Os bravos agentes, que não sei se liderados por alguma descendente da princesa Isabel ou não, cumpriram sua missão redentora (“Escravidão Zero”?) baseados numa dica, digamos assim, dada por um político local.

Só uma pessoa muito cínica, um estrangeiro safado, eu diria exagerando, veria na denúncia qualquer interesse pessoal. Em absoluto. Ninguém segura o processo iniciado a 13 de maio de 1888. Pode ser lento e gradual, como certas distensões, mas é, eu vos garanto, irreversível.

O mesmo despacho – que é a linguagem do metiê para uma informação jornalística escrita com base em dados verificáveis – acrescenta que, só neste ano de 2003, perto de 2 mil escravos foram libertados, a maior parte na região amazônica.
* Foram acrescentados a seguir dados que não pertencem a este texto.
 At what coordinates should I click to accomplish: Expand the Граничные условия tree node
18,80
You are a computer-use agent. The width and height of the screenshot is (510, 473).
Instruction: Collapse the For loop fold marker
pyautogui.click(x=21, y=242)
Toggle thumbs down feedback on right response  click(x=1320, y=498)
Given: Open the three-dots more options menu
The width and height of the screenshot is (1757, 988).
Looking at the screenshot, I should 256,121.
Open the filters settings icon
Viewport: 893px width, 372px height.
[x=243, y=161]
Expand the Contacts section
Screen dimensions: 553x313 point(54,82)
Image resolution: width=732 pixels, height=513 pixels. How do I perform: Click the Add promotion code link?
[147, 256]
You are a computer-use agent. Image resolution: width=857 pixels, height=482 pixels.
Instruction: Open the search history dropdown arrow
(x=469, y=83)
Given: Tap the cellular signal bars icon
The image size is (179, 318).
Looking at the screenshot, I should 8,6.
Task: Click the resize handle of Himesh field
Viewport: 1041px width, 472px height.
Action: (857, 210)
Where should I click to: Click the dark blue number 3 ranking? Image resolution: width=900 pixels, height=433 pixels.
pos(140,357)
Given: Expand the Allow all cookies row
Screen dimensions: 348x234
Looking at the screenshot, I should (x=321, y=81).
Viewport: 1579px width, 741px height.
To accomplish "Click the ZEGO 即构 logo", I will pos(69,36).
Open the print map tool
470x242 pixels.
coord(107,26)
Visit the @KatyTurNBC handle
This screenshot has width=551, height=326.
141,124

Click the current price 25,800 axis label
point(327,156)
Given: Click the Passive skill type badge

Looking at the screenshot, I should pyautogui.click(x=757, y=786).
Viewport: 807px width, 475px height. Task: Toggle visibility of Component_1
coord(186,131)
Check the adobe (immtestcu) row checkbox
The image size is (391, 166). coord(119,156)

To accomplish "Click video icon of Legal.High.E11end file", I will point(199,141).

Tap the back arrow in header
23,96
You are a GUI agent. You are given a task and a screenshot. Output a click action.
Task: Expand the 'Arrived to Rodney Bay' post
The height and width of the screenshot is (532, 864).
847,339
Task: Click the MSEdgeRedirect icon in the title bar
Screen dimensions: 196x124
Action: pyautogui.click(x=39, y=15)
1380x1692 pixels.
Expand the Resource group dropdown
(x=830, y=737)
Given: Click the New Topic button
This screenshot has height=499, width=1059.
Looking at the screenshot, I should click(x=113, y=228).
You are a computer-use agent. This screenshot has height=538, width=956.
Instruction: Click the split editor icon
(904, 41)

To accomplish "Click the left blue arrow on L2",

A jornalista acrescenta que a escravidão, ou o trabalho forçado, se formos arar a fértil terra brasileira dos eufemismos, é quase sempre resultado dos trabalhos folgados de fazendeiros ricos, de abastados plantadores disso ou daquilo outro, muitos deles políticos eleitos.

O político eleito é um dos maiores produtos naturais do Brasil. Assim como o café.

Uma coisa, nessa história dos escravos baianos, me deixou com a pulga atrás do orelha, fato muito comum alías (pulgas atrás de orelhas) à época em que a filha de D. Pedro II iniciou a redenção que serviu de tema a tantos desfiles de escolas de samba e canções populares.

Refiro-me ao número de escravos libertados - livres enfim! -, como no famoso discurso do reverendo Martin Luther King Jr., dos grilhões da escravidão. 849. É um pouco preciso demais. Por que não “mais de 800”? Ou “perto de 850”? Eles tinham carteirinha assinada? Não creio. Seu número cravado a fogo no corpo? Não iríamos tão longe assim. Os 2mil da Amazônia, tudo bem. Redondo. Mas 849 pega mal.

Tão mal que os jornais brasileiros nem passaram perto da notícia. Devem saber do que não estão falando.